Girl ---you took it wayyyy back . I still got that single on a tape 
	

	
	
		
		

		
			





 LOL
Me and my girl were cracking up !!!


----------



## AlliSwan (Feb 9, 2006)

AHHHH I F*in LOVE IT!


----------



## aziajs (Feb 9, 2006)

Quote:

   Originally Posted by *V2LUCKY* 
_I LOVE scrubs!!! which episode is that from? I didn't get to watch Scrubs last night cause DH wanted to watch House. Wasn't Mandy Moore suppose to be on? damn! I really wanted to watch that one._

 
Awww...the DH has gotta go!  He made you miss it!  LOL.  Just kidding.  It was the first episode that aired last night.  I LOVE SCRUBS.  And Mandy Moore was on.  She was pretty funny too.


----------



## aziajs (Feb 9, 2006)

Quote:

   Originally Posted by *mspixieears* 
_Ah yes, first year of high school...I must confess to liking that song also, which was pretty funny as I didn't usually listen to that type of music. 
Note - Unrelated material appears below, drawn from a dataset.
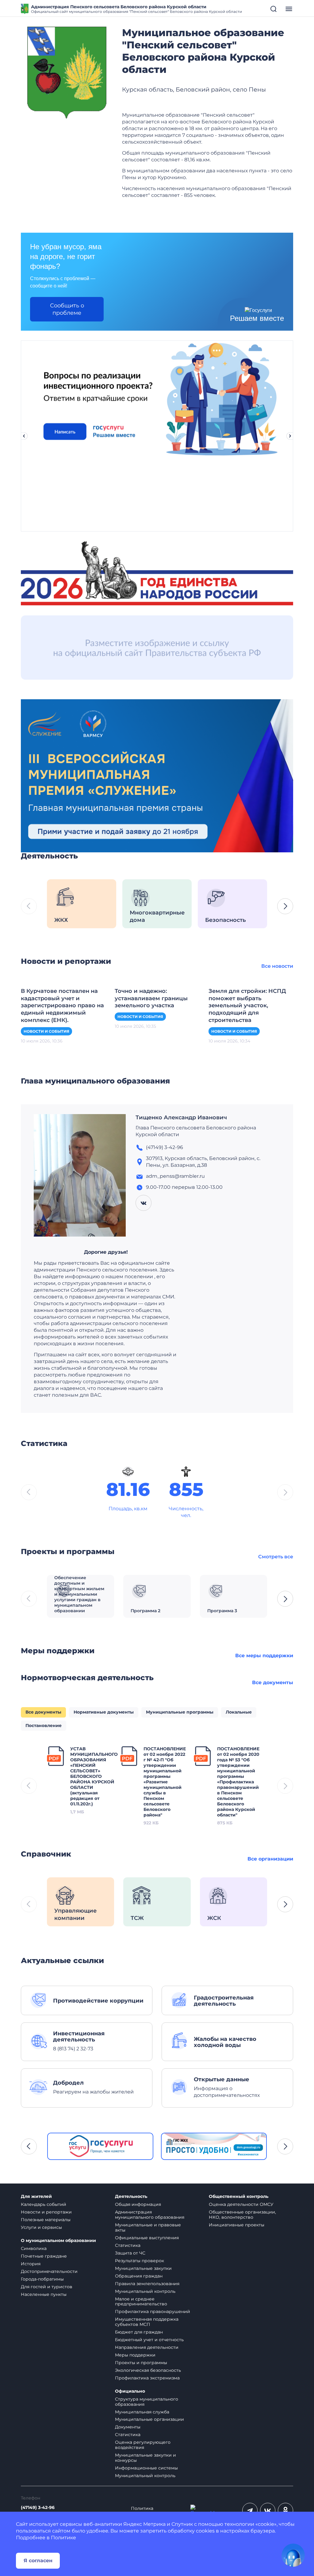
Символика (34, 2248)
Why did Turk break out into the routine? Or would that be spoiling the episode (which won't air here for a kazillion years)?_

 
Girl, they were putting a band together or something.  He was watching them and told them that they were garbage.  So they challenged him to get up there.  I kind of lost the whole point once he started dancing cuz I got charged and started dancing around the room and singing.  LOL!!!


----------



## aziajs (Feb 9, 2006)

Quote:

   Originally Posted by *IslandGirl77* 
_Ahh hells yeah! Six grade son! Skating ring! LOL My friend and I, actually made a dance routine to this song! Sweet and Sassy Players! That was our dance crew! LOL Corny as hell!_

 
The Sweet and Sassy Players!!!!  That's what I'm talkin' bout!!!  LOL!!!!  When I saw this and decided to post it you were the first person who popped into my head.  The Sweet and Sassy Players!!!!  I am gonna laugh about that all night!!





I used to make up dance routines in my backyard with my girls.  We blasted the Sony boombox on my back porch.  We _really_ thought we were doin' it.  It was all about the running man!!  "Girl I must waaaaarn youuuuuuuu"  LOL!!


----------



## mspixieears (Feb 11, 2006)

Ah the happy memories, when I listened to that song, I was almost convinced for a split second that I was cool. As I said before, I didn't really listen to this sort of music and I was always getting picked on for being such a nerd by the people who would make up dance routines to these sorts of songs! 

What is it with the 80s/early 90s dance routines??? Why was this considered so cool? I sucked so bad on the dancefloor, and the dance groupies used to give me soooo much shit for it!!! Haha!

"It's driving me ooo-out of my mi-iiii-ind, that's why it's hard for me to find.." I could go on.


----------